◆ **Exercise**:
Write out exactly every line from the one containing "The image size is (1024, 462)." through the final line of the material below, both included. Pictures are to be skipped.

◆ **Material provided**:
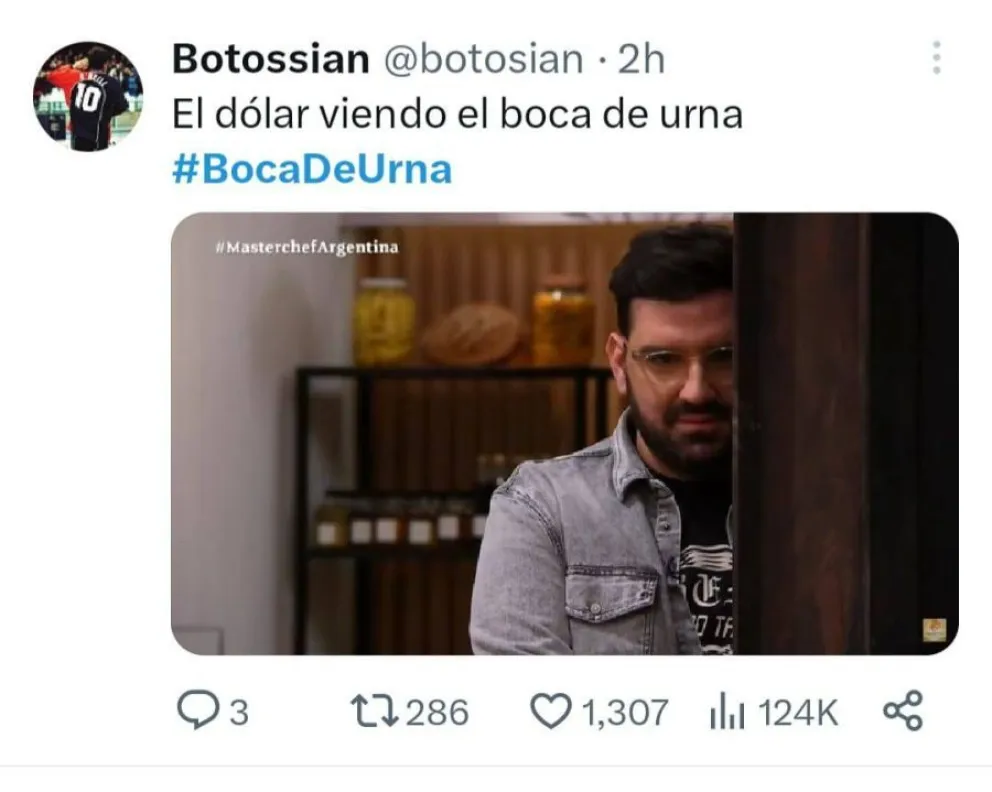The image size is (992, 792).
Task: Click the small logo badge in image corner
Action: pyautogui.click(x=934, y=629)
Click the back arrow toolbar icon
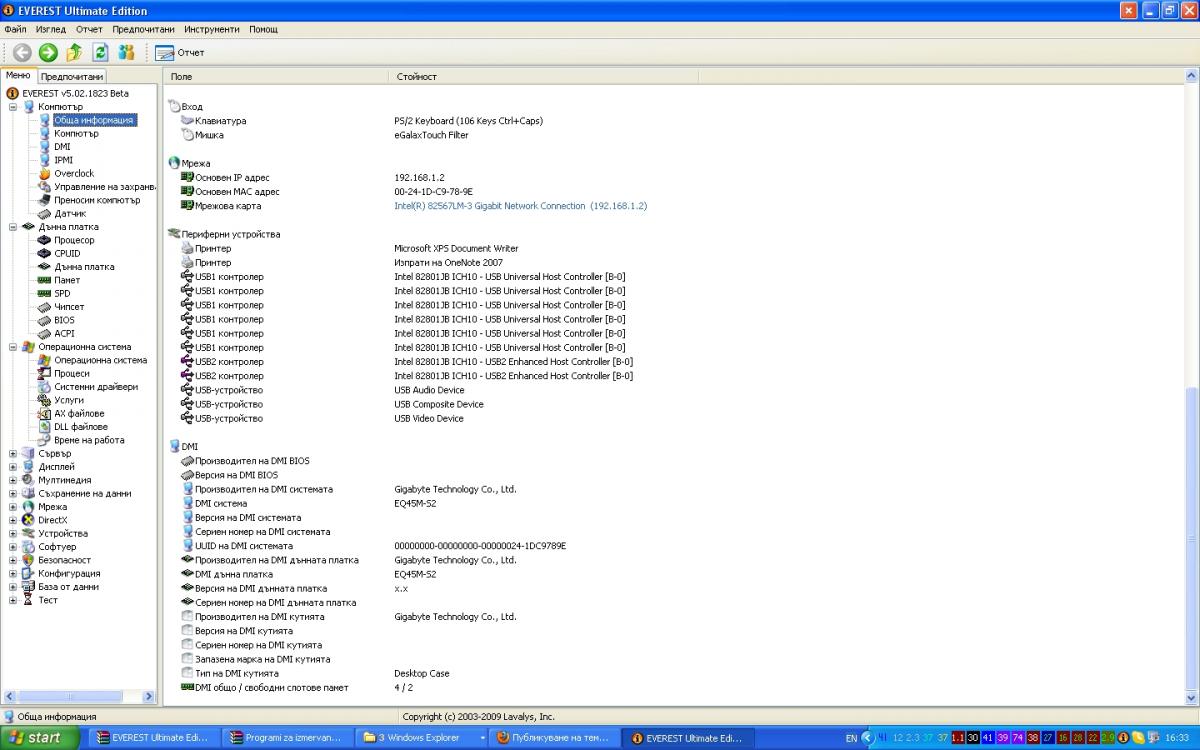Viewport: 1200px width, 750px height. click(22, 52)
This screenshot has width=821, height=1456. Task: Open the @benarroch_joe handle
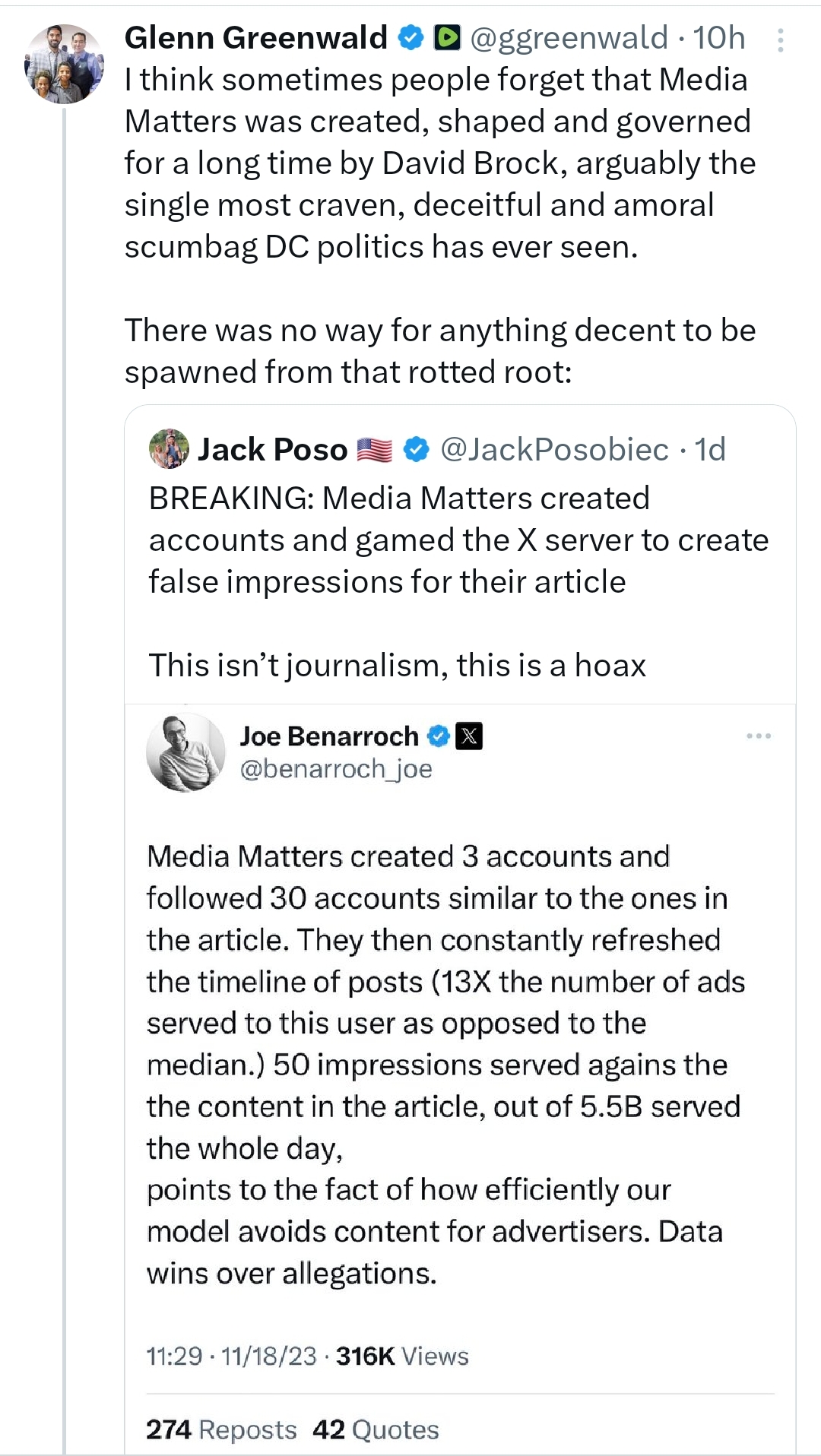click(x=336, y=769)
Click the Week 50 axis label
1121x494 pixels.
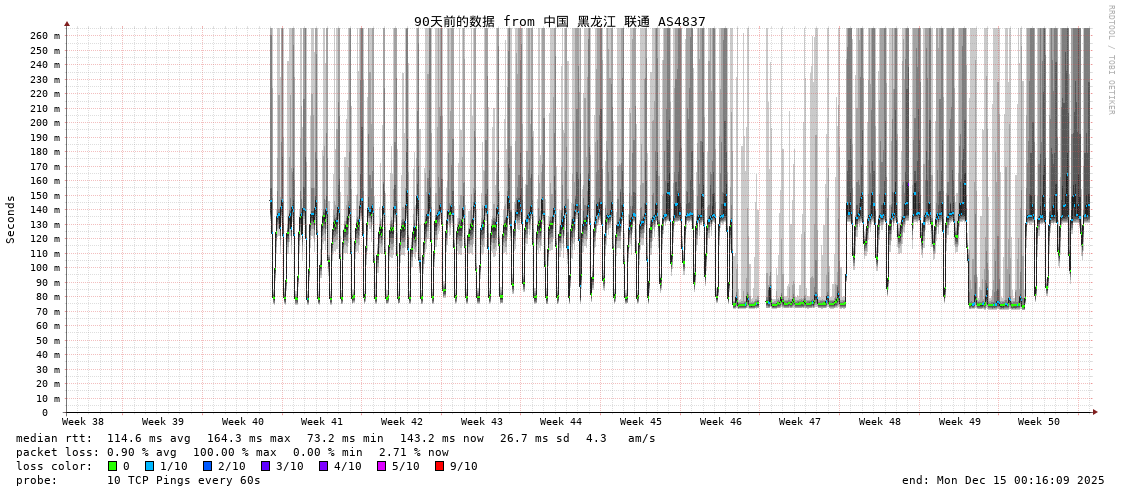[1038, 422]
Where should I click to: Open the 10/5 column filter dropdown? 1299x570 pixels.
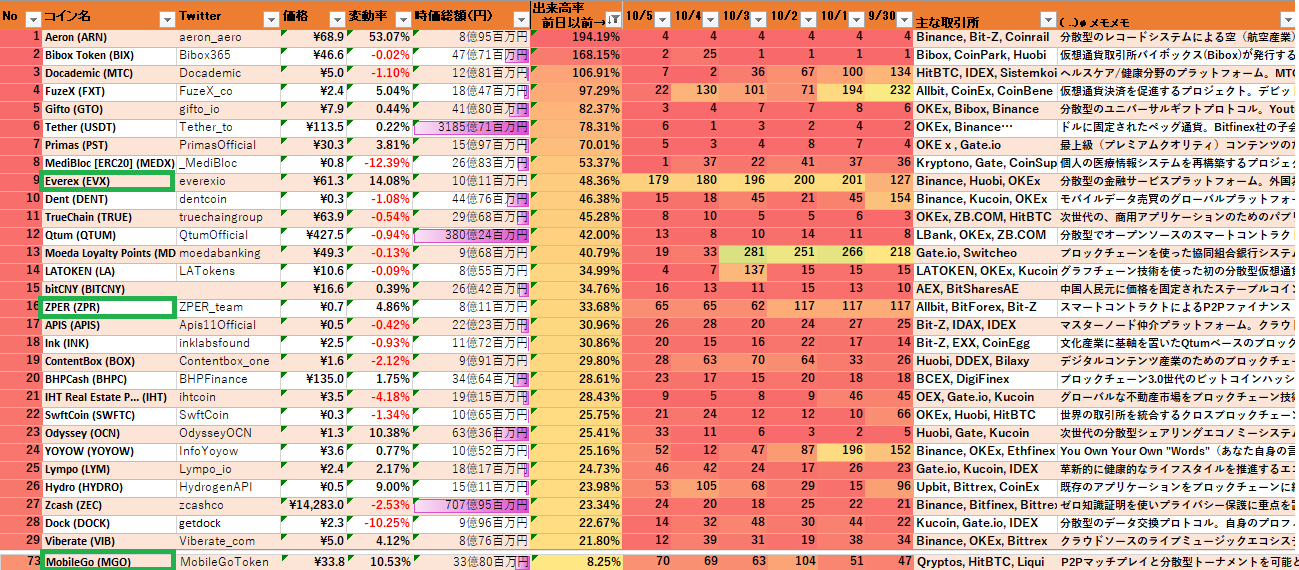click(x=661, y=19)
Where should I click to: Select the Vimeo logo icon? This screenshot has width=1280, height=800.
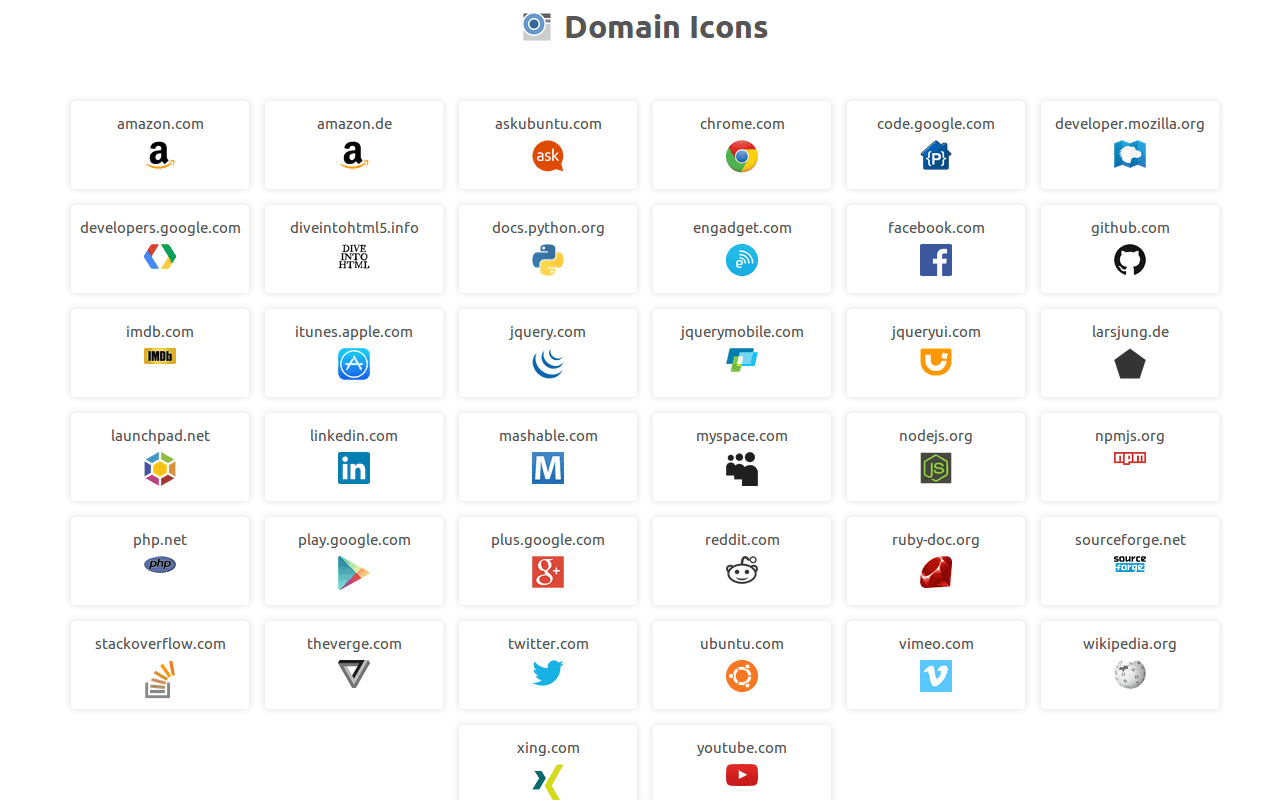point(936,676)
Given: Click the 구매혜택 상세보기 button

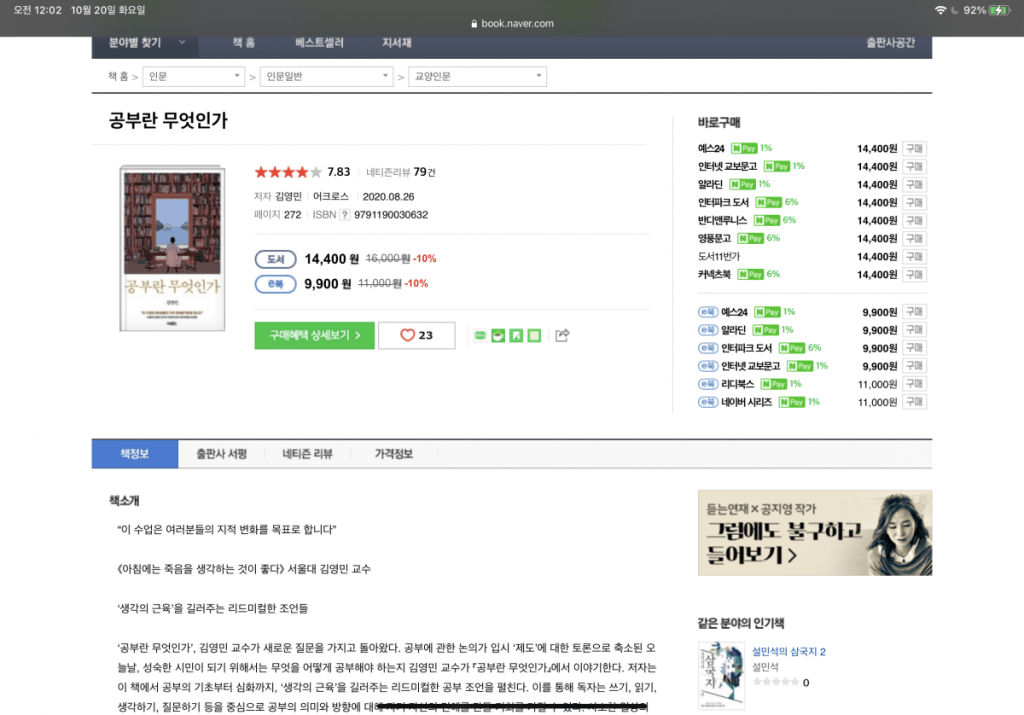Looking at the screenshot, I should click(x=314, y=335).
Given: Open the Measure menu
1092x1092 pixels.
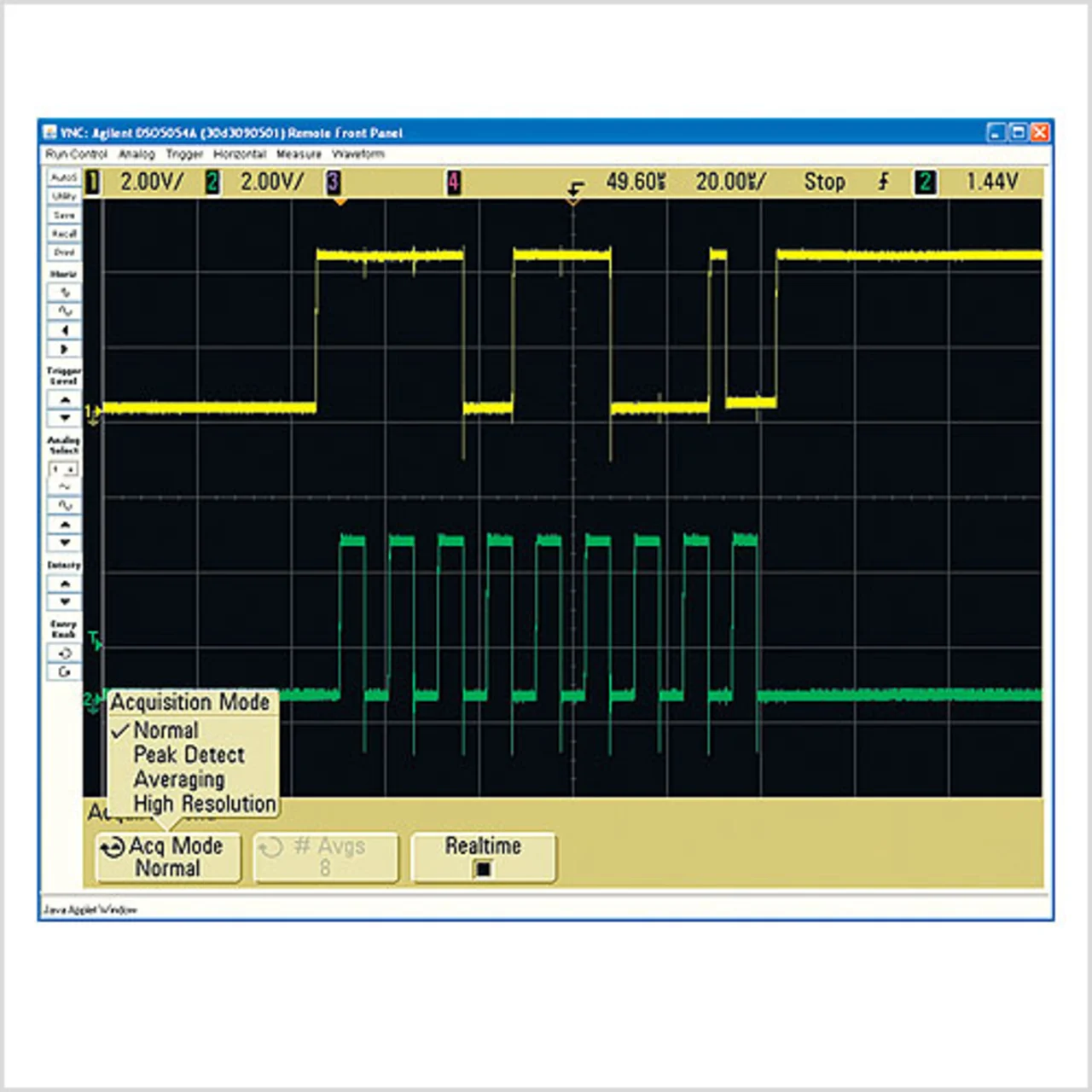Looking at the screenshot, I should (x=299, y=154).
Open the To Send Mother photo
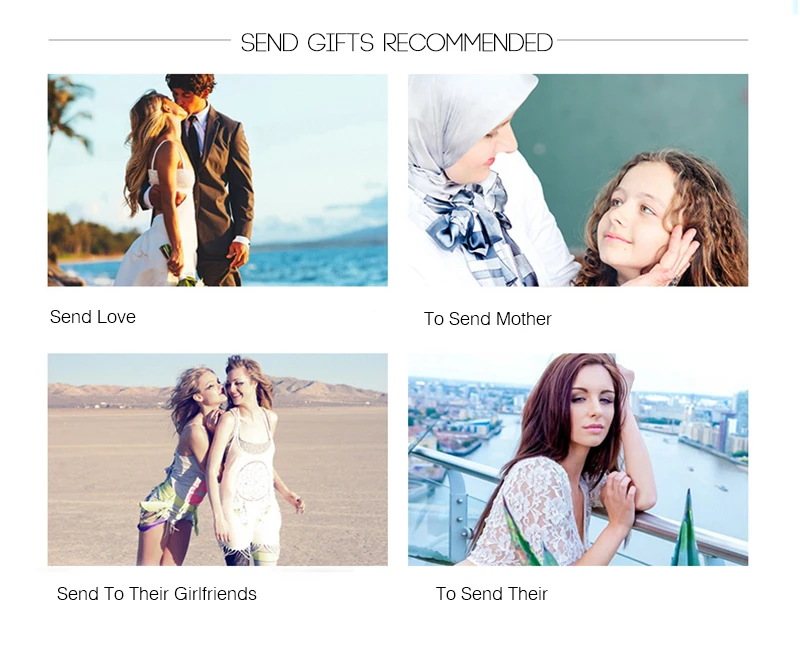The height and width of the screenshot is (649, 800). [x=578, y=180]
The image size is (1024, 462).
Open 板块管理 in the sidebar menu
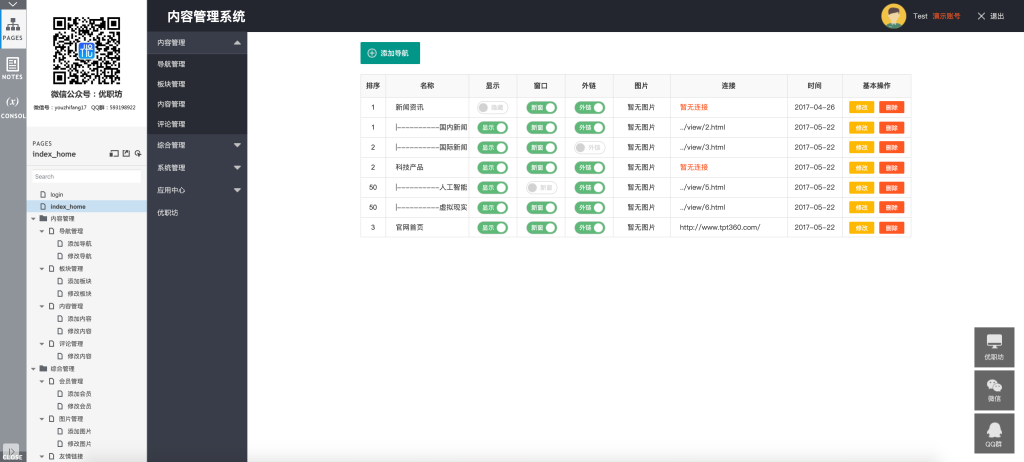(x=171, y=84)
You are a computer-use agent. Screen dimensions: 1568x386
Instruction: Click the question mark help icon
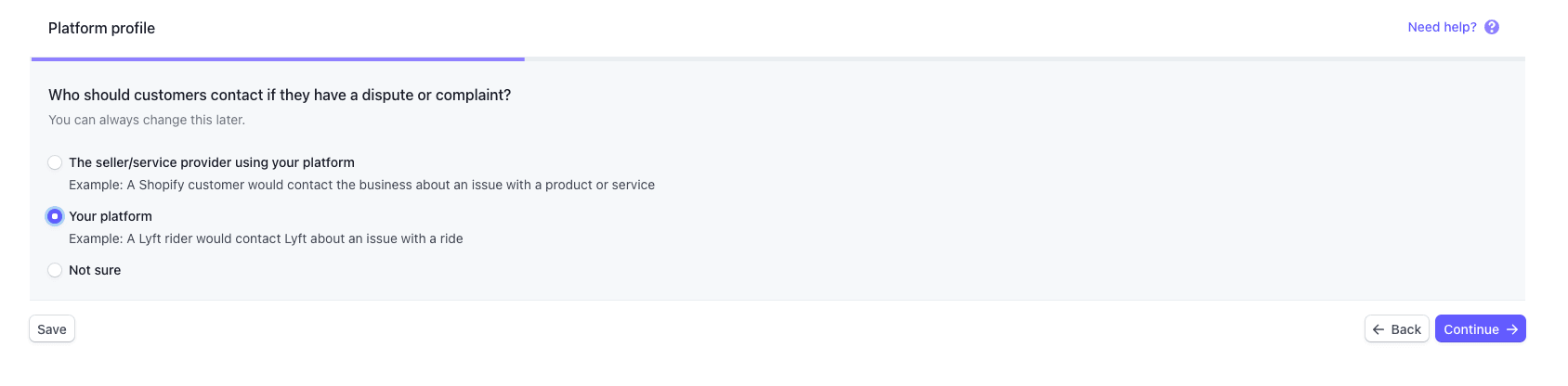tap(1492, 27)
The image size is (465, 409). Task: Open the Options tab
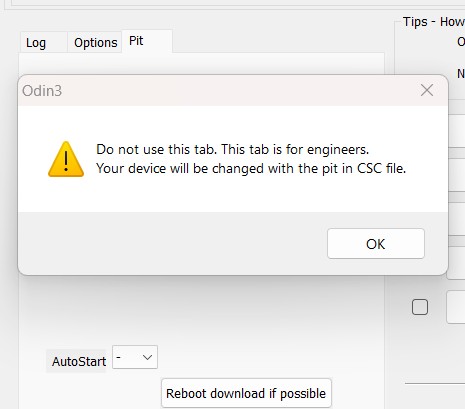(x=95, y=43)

◆ **Written response**:
The image size is (1024, 462).
Open 板块管理 in the sidebar menu
(x=171, y=84)
You are a computer-use agent. Screen dimensions: 1568x386
Instruction: Click the question mark help icon
tap(1492, 27)
The image size is (465, 409). Task: Open the Options tab
(x=95, y=43)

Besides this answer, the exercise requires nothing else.